# Try it
Please go line by line through the material and copy each one containing the word "computer".

# Data to use

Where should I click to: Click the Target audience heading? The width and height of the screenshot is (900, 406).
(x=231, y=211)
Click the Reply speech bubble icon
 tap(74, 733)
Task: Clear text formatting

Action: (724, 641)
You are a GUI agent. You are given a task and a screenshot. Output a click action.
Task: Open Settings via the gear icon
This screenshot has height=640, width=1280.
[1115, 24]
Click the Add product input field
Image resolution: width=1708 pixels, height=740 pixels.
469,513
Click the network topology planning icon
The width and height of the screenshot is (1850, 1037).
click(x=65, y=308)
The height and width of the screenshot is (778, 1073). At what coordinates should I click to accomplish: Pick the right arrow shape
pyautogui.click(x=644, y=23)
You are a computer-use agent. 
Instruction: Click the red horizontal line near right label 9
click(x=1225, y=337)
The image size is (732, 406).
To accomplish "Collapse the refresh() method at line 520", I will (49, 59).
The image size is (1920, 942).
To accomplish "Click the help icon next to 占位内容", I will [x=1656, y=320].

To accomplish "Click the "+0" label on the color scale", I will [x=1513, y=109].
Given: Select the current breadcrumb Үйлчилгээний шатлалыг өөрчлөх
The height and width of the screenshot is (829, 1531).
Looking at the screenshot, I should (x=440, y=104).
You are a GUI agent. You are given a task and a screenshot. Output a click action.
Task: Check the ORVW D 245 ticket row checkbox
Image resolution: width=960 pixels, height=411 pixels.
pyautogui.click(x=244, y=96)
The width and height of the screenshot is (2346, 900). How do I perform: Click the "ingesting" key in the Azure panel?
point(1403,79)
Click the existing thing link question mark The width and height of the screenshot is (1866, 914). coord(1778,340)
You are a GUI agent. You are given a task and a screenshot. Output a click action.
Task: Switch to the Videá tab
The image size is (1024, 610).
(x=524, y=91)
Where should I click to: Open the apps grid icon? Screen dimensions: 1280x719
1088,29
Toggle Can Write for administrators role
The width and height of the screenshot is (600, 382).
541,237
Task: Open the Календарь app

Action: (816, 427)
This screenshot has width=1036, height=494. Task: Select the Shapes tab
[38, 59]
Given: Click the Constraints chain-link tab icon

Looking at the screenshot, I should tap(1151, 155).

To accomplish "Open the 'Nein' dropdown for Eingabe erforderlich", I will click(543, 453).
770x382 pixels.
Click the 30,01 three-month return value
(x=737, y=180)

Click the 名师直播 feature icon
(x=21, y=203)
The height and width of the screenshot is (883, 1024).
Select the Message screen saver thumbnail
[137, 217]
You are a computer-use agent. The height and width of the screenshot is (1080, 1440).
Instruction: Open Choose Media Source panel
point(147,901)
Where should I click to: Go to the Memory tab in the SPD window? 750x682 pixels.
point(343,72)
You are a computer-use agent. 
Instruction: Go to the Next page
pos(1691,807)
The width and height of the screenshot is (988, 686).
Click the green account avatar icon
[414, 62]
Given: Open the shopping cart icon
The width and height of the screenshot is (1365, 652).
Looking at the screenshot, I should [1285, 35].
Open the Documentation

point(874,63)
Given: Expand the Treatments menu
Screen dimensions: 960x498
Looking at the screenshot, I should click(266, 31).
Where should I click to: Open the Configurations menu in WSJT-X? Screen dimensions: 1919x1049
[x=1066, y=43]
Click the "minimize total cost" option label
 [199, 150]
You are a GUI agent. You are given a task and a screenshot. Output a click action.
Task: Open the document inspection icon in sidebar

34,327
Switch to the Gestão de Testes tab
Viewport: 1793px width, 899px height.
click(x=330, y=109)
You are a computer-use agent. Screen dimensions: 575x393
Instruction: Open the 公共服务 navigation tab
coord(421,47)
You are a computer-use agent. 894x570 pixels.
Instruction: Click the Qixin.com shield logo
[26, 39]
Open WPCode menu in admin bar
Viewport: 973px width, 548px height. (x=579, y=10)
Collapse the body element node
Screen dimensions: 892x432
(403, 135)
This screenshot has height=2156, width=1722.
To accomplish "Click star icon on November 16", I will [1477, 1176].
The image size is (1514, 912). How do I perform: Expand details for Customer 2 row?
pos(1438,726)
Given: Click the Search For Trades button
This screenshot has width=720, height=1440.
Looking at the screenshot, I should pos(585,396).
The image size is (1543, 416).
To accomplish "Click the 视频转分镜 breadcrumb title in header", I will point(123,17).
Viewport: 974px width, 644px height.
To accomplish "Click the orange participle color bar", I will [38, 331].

# Reply
You are a computer-use agent. 
You are a computer-use agent. The height and width of the screenshot is (1080, 1440).
You are a computer-use agent. 
You are a computer-use agent. Screen dimensions: 575x393
You are a computer-use agent. 894x570 pixels.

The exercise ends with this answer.